Building a Sustainable Future

Water

What is an ecological engine?

How does it clean up sewage and graywater?

 

All of the wastewater that students produce at Merry Lea’s future collegiate facility will be treated onsite by an ecological engine. An ecological engine is a sewage treatment plant that looks and smells like a greenhouse. It operates without harsh chemicals or expensive equipment. Merry Lea’s ecological engine will be showcased behind a glass wall in the center of the south side of the academic building so that students and visitors can study it. Its tanks will fit in about 1,000 sq. feet and process up to 6,500 gallons per day.
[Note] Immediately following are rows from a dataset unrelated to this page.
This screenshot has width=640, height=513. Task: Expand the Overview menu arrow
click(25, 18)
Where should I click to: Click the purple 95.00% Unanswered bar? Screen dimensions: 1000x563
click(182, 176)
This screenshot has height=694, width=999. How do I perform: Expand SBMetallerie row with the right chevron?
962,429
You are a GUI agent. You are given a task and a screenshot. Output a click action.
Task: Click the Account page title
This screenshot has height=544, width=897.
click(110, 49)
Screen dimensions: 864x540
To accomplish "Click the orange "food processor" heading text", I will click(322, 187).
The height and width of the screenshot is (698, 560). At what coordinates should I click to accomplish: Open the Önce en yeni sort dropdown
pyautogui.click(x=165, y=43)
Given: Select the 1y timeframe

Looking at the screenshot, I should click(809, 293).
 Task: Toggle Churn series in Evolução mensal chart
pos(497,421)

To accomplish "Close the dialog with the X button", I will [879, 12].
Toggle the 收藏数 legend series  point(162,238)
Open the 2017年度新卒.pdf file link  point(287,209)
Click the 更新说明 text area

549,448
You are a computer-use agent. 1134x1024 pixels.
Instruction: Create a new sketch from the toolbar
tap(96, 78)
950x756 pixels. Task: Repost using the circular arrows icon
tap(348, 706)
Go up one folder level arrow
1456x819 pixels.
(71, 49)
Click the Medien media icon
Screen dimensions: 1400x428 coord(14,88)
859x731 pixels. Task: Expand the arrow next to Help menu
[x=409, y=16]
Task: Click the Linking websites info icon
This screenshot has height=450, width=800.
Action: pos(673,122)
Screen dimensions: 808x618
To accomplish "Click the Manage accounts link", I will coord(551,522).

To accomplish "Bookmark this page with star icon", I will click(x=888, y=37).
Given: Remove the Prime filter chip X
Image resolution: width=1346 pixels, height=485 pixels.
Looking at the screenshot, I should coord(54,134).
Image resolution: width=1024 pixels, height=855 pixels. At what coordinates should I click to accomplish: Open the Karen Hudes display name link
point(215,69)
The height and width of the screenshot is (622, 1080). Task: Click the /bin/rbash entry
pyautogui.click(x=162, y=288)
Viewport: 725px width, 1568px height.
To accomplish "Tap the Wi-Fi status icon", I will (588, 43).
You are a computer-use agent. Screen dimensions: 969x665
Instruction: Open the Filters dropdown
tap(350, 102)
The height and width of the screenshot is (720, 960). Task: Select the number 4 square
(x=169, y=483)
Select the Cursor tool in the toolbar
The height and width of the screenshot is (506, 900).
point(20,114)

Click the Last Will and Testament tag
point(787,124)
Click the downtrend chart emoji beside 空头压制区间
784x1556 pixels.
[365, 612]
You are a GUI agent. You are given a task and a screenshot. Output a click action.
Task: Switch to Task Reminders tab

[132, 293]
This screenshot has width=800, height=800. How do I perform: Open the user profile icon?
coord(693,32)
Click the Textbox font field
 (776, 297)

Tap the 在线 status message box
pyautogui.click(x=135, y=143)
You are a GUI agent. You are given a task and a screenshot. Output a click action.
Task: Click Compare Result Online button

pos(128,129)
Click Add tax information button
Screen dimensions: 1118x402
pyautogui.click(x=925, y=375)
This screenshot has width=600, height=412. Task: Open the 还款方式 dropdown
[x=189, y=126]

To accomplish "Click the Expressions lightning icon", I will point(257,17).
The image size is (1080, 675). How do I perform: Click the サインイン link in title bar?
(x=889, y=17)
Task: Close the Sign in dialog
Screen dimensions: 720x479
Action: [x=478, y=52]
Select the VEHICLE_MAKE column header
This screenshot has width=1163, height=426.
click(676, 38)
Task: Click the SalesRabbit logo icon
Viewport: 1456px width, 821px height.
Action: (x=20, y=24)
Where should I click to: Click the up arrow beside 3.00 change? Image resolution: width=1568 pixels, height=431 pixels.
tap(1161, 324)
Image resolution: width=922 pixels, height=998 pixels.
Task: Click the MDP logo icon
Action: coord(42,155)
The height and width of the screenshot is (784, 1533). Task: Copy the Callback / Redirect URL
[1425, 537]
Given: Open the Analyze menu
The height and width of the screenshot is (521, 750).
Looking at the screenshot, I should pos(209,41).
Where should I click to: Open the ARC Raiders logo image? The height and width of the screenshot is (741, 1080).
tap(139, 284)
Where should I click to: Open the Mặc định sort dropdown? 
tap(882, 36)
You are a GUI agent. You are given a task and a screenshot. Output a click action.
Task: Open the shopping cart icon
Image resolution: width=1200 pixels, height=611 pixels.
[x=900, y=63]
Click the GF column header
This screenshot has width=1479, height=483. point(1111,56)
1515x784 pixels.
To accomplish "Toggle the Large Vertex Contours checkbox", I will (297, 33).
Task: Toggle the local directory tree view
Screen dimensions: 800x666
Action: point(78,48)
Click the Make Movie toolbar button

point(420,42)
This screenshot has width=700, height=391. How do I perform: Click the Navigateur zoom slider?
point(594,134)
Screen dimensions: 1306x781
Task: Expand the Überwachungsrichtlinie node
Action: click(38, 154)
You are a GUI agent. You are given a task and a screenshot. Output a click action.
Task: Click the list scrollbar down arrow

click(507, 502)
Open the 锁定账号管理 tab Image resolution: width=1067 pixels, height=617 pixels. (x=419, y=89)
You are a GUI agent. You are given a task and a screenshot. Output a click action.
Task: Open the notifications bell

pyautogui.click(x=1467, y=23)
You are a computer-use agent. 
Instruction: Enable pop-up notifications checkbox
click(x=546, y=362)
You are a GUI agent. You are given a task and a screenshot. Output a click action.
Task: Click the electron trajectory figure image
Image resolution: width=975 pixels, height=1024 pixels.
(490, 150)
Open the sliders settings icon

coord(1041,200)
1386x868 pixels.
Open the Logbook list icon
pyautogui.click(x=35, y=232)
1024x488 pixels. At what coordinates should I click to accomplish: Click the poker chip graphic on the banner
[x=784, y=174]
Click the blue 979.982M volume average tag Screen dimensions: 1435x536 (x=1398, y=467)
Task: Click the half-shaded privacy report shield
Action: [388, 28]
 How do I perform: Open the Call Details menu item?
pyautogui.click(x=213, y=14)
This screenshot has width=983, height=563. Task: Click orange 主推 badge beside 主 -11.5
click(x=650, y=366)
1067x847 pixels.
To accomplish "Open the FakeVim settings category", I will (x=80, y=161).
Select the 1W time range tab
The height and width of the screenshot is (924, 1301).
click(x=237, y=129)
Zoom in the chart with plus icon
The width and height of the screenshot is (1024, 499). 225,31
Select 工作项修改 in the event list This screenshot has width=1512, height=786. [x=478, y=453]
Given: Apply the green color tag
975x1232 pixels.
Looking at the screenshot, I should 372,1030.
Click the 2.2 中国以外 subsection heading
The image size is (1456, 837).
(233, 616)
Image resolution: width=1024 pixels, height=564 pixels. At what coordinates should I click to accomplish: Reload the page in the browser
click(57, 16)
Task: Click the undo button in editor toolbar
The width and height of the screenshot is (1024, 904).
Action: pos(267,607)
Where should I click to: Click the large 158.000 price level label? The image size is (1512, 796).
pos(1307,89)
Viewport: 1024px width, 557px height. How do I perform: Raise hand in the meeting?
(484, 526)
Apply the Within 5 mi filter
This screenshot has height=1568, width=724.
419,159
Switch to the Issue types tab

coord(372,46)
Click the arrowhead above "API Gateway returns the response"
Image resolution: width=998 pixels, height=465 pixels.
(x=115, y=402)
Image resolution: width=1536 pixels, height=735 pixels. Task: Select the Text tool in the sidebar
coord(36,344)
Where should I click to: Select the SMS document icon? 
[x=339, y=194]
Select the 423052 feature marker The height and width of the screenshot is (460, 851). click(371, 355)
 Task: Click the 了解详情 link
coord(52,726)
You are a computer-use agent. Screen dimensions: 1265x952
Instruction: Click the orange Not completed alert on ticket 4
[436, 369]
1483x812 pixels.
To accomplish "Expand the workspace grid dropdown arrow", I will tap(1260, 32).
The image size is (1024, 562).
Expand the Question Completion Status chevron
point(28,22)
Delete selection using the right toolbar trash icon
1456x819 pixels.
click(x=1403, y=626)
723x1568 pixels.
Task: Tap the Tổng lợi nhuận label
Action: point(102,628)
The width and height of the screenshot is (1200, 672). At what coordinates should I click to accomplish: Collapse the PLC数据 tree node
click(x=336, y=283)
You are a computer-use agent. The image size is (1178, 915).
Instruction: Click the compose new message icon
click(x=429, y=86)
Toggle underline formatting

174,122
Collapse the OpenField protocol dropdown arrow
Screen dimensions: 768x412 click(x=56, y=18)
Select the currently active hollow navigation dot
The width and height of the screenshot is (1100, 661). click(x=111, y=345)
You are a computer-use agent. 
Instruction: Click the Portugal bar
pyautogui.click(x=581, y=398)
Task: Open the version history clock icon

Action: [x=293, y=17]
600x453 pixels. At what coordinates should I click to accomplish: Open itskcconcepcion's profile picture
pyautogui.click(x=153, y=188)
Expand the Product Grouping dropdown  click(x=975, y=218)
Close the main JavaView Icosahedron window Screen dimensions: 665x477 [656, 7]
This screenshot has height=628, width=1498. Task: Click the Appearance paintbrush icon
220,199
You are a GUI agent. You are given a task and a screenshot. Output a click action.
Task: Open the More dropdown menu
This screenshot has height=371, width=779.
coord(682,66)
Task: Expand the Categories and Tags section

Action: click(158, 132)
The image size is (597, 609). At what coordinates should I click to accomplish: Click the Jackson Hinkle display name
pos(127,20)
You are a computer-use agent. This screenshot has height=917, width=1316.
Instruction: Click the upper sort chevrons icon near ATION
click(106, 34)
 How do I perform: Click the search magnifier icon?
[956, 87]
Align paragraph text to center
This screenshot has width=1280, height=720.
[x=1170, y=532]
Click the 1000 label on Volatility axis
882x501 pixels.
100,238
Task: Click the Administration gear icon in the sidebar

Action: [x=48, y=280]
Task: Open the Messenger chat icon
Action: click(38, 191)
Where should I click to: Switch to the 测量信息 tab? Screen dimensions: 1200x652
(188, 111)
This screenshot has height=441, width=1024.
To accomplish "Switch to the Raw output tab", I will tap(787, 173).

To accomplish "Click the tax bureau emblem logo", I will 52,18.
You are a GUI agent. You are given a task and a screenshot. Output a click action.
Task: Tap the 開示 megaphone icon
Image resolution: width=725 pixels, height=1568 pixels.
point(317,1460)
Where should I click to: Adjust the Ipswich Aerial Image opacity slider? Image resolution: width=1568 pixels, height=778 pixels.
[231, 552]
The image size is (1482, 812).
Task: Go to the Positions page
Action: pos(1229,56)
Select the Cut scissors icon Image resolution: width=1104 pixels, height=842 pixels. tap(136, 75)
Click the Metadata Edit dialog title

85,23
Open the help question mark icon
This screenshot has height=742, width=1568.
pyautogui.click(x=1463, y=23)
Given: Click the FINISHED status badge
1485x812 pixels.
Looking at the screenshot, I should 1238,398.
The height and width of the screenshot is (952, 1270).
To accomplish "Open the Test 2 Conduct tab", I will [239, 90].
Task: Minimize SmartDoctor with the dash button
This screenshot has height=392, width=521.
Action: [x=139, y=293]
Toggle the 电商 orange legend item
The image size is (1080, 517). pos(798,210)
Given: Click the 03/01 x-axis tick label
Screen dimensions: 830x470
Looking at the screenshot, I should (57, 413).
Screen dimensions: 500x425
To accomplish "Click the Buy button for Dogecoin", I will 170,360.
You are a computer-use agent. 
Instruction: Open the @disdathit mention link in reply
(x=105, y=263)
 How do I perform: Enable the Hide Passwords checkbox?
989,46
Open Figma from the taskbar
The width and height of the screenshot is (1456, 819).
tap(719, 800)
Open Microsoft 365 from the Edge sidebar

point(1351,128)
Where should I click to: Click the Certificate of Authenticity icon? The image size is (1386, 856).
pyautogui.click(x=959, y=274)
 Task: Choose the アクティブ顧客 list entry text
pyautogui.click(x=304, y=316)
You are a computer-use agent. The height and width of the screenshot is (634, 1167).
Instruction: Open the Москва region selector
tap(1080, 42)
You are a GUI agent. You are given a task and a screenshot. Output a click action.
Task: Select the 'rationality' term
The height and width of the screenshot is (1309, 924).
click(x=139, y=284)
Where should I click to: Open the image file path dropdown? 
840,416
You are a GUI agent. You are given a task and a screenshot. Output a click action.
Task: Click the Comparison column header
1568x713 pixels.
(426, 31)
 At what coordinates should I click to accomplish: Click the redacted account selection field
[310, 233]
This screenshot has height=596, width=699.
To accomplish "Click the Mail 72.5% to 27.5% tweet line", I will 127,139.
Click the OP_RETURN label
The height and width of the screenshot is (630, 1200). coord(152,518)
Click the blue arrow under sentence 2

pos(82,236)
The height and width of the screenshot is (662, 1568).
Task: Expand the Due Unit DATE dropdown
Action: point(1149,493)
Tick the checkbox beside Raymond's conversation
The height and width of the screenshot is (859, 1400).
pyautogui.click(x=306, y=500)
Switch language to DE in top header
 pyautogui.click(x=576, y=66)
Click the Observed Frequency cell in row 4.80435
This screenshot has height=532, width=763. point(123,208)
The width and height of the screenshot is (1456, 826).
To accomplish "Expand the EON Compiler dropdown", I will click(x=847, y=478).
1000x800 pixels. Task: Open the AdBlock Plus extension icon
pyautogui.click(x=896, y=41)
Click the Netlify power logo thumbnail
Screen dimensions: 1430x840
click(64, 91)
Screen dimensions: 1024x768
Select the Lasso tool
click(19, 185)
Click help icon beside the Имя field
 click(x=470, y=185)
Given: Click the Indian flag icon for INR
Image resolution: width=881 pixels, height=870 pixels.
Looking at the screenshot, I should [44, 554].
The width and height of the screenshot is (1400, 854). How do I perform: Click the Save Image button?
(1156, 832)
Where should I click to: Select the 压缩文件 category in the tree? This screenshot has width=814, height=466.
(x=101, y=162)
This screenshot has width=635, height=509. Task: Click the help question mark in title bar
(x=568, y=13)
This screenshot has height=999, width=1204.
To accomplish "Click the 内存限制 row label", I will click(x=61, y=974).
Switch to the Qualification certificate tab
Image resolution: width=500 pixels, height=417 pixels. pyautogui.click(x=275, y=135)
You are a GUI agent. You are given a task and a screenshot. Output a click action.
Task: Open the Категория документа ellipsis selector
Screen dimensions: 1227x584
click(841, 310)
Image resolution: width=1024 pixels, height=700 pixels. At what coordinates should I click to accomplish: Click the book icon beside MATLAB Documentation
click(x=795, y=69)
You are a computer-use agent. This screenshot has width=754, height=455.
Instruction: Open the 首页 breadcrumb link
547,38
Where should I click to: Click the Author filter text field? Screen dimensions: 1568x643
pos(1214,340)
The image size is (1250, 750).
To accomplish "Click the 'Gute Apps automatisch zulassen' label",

Ecological engines were developed by John Todd of the University of Vermont and are now in use cleaning up everything from municipal sewage to candy factory wastes. They work by mimicking nature. Water flows through a series of tanks containing microorganisms, snails, small fish, algae and more complex plants, becoming progressively cleaner.

In an ecological engine, wastewater is not waste: it is food for something else. Each tank is a balanced ecosystem and food chain, with a variety of species keeping each other in check. In a typical ecological engine, the food chain begins with bacteria that consume suspended organic matter and break down ammonia into nitrates. Algae and duckweed consume the nitrates; snails and zooplankton eat the algae and fish eat the zooplankton. Plenty of light and supplemental aeration make the cleansing process quicker and more compact than it would be in the natural world. The purified water can then be recycled for washing, flushing toilets or irrigation.